The Tongue Has No Bones…


But its is strong enough to break someone’s spirit.

One early Friday morning as we walked towards our office from an empowerment drill meeting across the adjacent building, we were going by under a garage, still riding high with a smile larger then a cruise liner, I was my usual chipper self, rejoicing, conversing and dancing my way around like an ostrich, putting up a side show of sorts that not even a chicken would comprehend.

It was my attempt to energize the walking dead crew as we crossed the campus as I carelessly embraced the morning without a care in the world, saying Amen to life and end of the week, with both paying dividends in full back to me.

There were four of us in the group and many others walking behind, two laughed at my “routine” but the other, one in particular sour apple, appeared to have had a case of acid reflex as she was not enjoying the dish being served.

Just as we were inching closer to the door as if bitten by a tsetse fly, irate, she turns to me, ”oh gee, what is it with you? You don’t have to be that happy all the time? I mean, oh please! Geez, Lord have mercy!”

Huh?! I was taken aback for a good half an hour. I walked around like a wounded step soul, feeling like a meteorite that landed on terra firma. My spirit was broken, finding my tails in between my legs with a load of dirty underwater stuck on my back. Disconcerted to even think straight, I quick swallowed the poison that had been thrown at me but dejected, I refused to settled in.

I began to question my chicken self. Why did I let her get to me? When did a laid an egg and allowed such egoistic ego invade my territory? Why was it so upsetting that made my nostrils burn? Why? It was just “her”. I mean, who is she? Who died and made her queen of my universe, gave her the ticket to my misery?

With the utensils still on my plate, it quickly came to me, it wasn’t me; it wasn’t my baby to beginning with, so why arbor it? I was not the dejected soul, she was nor was I about to be one either. I was sucked in, contaminated like a bad salad dressing and allowed her to pour it all over my salad.

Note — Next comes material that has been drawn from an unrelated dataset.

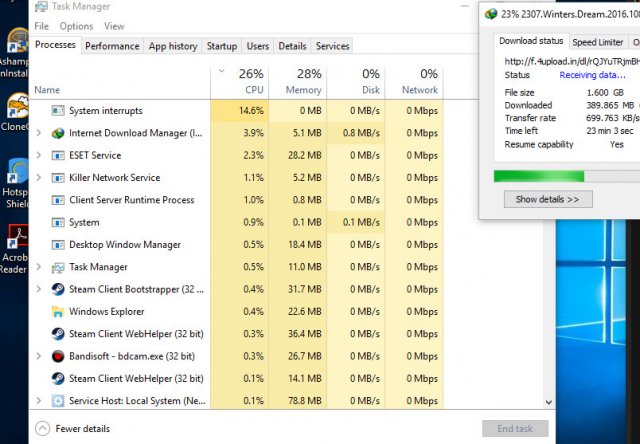
Task: Click the System interrupts process icon
Action: point(58,110)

I wanted it back, yeah, I wanted it back, I decided. I wanted my power back and all the keys to it, now!

I found her walking around like a lost pedigree. Her head down, beaten, dejected. She had a blatant stare I did not care to decipher nor know the story. I sensed one but there was not the task at hand. I went on the dance flour hurricane style. I quietly approached her, tapping her on the shoulder and demanded an apology. She asked for what and I would only say, I was there to take my power back, reclaim the time she stole from me while almost wrecking my spirits.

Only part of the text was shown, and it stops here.